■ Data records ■
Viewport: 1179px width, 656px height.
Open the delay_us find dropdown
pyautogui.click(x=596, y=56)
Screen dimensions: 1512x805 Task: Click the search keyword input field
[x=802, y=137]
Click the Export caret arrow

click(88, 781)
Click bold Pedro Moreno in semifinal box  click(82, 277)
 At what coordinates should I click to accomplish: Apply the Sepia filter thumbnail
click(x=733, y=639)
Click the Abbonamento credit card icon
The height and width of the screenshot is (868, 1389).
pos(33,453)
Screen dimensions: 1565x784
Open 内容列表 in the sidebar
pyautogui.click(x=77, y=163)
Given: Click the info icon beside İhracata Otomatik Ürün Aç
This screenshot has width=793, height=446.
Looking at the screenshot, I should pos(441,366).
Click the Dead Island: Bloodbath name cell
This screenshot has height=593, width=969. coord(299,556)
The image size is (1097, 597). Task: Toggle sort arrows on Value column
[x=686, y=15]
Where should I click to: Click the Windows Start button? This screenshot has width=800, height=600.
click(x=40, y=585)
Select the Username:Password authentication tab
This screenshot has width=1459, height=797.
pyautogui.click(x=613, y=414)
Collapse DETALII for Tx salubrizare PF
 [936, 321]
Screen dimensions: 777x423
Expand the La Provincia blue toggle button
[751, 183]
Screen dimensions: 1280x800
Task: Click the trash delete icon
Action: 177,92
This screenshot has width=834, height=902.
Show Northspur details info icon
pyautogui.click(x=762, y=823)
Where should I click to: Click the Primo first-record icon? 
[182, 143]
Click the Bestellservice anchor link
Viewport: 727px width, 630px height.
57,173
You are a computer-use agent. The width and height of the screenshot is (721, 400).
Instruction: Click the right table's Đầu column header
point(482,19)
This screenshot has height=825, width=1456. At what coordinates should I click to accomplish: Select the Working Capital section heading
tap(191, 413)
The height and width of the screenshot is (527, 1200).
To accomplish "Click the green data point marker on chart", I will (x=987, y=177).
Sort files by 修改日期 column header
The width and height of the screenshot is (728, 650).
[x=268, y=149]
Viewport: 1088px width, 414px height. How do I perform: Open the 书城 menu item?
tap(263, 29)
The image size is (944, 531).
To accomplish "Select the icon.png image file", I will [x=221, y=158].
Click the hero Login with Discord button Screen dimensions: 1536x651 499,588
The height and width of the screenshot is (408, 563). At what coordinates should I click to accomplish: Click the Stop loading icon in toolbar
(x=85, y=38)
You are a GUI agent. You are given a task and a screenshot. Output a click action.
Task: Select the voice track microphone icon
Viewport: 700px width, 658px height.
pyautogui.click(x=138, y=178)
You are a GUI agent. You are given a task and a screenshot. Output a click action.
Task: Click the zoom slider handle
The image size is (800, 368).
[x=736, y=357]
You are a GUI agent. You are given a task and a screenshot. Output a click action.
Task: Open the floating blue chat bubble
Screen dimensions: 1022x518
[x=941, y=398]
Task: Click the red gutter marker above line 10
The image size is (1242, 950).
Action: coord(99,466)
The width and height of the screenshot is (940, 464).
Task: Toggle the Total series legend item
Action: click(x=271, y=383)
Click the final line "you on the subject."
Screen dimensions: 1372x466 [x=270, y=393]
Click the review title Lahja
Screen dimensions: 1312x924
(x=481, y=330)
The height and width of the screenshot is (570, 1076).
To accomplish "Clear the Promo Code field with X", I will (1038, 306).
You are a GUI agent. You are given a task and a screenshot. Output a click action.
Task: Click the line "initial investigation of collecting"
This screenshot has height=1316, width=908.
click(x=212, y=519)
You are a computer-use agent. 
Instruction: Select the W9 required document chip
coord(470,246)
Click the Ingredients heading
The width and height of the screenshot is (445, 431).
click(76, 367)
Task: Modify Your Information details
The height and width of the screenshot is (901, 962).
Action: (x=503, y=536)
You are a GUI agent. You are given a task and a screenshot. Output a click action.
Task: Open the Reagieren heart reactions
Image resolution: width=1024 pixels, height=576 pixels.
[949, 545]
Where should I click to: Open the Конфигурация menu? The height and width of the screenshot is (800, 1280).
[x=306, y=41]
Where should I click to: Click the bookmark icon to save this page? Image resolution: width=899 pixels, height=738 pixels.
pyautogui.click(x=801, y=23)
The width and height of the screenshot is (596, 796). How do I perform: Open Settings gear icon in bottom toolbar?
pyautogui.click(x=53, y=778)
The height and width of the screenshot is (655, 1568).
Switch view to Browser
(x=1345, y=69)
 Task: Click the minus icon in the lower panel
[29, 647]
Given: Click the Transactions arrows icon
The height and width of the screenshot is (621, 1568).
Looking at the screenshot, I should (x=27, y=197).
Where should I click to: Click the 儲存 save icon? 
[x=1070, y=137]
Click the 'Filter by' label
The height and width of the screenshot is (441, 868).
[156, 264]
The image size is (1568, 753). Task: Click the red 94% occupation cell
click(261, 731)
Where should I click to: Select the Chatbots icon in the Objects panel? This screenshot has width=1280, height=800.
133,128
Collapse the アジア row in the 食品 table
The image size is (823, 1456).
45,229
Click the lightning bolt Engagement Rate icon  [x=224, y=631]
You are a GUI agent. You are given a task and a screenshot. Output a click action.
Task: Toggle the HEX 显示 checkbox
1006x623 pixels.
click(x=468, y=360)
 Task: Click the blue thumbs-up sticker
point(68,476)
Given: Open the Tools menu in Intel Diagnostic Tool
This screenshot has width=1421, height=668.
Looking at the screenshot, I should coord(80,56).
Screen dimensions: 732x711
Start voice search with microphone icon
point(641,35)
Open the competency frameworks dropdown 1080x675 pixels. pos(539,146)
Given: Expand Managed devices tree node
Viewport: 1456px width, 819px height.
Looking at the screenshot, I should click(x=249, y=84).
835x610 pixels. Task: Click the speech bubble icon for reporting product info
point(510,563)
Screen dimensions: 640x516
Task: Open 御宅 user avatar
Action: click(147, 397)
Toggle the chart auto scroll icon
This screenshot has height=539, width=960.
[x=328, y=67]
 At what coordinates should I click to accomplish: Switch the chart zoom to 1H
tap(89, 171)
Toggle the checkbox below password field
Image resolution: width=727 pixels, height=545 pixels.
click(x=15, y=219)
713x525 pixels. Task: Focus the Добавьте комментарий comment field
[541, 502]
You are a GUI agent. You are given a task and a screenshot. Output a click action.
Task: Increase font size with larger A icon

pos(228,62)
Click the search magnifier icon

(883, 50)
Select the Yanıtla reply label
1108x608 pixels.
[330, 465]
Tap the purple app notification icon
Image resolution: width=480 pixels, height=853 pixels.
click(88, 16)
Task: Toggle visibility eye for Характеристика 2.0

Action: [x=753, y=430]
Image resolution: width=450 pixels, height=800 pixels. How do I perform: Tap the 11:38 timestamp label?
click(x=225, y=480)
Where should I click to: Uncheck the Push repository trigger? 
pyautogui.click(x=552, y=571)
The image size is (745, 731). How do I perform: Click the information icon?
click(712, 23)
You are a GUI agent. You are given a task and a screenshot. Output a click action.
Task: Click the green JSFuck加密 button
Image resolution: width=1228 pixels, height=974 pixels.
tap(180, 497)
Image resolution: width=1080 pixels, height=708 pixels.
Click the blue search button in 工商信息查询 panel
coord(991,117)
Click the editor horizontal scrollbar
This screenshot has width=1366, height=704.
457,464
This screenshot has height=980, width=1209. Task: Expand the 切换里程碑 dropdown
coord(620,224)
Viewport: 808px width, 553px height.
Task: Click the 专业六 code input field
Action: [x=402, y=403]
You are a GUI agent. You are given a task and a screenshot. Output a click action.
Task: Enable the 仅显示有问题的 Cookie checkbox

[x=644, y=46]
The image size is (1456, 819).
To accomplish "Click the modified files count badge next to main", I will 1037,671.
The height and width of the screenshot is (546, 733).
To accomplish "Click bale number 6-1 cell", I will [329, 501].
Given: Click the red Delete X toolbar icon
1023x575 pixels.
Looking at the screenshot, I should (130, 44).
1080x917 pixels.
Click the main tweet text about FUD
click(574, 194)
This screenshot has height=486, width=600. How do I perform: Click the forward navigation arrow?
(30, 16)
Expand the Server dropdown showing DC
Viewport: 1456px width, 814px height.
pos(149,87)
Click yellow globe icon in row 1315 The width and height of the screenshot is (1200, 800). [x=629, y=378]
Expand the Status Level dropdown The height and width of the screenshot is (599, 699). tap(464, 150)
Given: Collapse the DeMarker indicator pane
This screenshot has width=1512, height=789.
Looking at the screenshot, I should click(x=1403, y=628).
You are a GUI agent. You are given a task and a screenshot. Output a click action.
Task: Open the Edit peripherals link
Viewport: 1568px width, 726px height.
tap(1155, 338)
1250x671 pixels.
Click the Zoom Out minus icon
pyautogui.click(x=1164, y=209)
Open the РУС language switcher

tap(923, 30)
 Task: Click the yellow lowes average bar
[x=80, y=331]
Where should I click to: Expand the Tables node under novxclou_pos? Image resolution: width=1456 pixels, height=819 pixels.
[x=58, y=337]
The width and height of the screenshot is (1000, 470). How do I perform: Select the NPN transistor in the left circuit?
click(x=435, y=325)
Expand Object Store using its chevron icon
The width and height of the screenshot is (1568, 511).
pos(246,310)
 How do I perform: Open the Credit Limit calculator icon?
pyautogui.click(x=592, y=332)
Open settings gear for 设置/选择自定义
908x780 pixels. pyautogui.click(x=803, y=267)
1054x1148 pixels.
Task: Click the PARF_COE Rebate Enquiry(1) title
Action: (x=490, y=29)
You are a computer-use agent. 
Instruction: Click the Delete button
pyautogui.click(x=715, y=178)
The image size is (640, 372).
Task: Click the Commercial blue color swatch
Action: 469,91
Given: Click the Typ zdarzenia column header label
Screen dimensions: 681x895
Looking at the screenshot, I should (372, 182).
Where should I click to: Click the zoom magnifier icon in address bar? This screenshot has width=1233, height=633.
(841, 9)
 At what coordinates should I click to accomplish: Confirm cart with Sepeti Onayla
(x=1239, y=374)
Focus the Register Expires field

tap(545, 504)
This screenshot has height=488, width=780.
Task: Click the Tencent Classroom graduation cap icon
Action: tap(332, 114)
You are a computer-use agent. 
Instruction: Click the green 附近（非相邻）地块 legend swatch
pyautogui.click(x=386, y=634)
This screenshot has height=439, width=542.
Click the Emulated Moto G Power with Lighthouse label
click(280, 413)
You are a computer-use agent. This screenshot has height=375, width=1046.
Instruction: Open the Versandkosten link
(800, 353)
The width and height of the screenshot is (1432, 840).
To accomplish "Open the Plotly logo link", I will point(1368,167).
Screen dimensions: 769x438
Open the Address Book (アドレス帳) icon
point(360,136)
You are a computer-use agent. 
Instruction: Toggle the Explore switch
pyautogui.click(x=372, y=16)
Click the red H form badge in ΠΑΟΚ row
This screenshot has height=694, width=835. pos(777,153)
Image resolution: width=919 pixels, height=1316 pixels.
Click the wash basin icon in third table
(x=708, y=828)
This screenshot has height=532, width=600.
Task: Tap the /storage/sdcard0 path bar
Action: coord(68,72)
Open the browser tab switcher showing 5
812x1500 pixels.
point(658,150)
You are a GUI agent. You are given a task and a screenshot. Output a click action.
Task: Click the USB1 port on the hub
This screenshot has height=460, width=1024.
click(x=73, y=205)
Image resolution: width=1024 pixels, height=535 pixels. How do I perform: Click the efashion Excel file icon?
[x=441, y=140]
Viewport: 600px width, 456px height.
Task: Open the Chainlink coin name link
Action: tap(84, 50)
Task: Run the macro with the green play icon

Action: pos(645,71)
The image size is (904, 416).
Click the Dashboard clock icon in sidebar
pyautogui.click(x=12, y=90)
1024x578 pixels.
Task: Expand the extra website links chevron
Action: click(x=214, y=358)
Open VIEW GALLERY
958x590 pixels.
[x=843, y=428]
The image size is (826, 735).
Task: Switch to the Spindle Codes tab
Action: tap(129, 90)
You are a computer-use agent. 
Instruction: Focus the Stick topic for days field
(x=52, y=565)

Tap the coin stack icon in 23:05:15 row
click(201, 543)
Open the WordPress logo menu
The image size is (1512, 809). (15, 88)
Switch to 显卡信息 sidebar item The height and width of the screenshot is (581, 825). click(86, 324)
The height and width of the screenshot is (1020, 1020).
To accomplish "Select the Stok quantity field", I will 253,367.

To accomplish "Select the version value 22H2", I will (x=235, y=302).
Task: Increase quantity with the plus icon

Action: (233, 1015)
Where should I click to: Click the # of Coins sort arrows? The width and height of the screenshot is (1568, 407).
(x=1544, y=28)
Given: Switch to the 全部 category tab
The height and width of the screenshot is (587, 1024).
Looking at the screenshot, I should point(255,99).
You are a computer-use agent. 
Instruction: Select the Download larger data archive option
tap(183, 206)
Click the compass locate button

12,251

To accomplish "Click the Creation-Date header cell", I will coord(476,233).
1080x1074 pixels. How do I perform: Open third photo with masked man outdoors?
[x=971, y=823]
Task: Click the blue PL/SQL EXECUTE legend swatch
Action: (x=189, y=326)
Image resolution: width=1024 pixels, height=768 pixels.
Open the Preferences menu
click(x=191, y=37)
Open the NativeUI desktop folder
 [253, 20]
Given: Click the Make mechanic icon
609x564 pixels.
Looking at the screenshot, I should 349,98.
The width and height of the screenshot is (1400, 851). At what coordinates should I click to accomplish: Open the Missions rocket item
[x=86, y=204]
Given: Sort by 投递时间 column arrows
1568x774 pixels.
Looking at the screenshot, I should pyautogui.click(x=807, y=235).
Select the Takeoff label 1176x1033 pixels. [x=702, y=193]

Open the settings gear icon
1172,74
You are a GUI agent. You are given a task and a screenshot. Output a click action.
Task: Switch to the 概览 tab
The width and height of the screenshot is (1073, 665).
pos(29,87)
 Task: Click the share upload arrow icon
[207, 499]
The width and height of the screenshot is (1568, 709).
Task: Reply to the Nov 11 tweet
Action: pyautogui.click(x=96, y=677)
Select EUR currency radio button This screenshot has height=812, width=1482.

■ ASSIGNMENT ■
Where a line above holds the string "will", show that line.

■ RESULT ■
To accomplish "Click the green data point marker on chart", I will (x=987, y=177).
To accomplish "Select the icon.png image file", I will [x=221, y=158].
To accomplish "Clear the Promo Code field with X", I will (1038, 306).
To accomplish "Click the modified files count badge next to main", I will 1037,671.
To accomplish "Click bale number 6-1 cell", I will [329, 501].
To accomplish "Open the Plotly logo link", I will point(1368,167).
To accomplish "Select the Stok quantity field", I will 253,367.
To accomplish "Select the version value 22H2", I will (x=235, y=302).
To accomplish "Click the Creation-Date header cell", I will coord(476,233).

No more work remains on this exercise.